* TO DO *
In the part that opens with the line containing "Select the star-shaped" and closes with the line containing "[x=236, y=299]", substitute "enlarged" for "magnified" and write out those entries with nothing else altered.

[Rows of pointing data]
_ _ _ _
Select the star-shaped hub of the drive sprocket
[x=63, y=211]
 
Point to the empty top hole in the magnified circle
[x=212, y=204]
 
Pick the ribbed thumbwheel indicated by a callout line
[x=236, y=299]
_ _ _ _
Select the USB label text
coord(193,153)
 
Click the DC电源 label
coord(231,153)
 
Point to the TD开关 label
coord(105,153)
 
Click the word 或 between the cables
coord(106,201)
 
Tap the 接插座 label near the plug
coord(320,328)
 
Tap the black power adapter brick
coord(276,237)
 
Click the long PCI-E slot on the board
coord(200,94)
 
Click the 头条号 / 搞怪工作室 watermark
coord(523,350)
_ _ _ _
* CORRECT ANSWER *
Select the star-shaped hub of the drive sprocket
[x=63, y=211]
 
Point to the empty top hole in the enlarged circle
[x=212, y=204]
 
Pick the ribbed thumbwheel indicated by a callout line
[x=236, y=299]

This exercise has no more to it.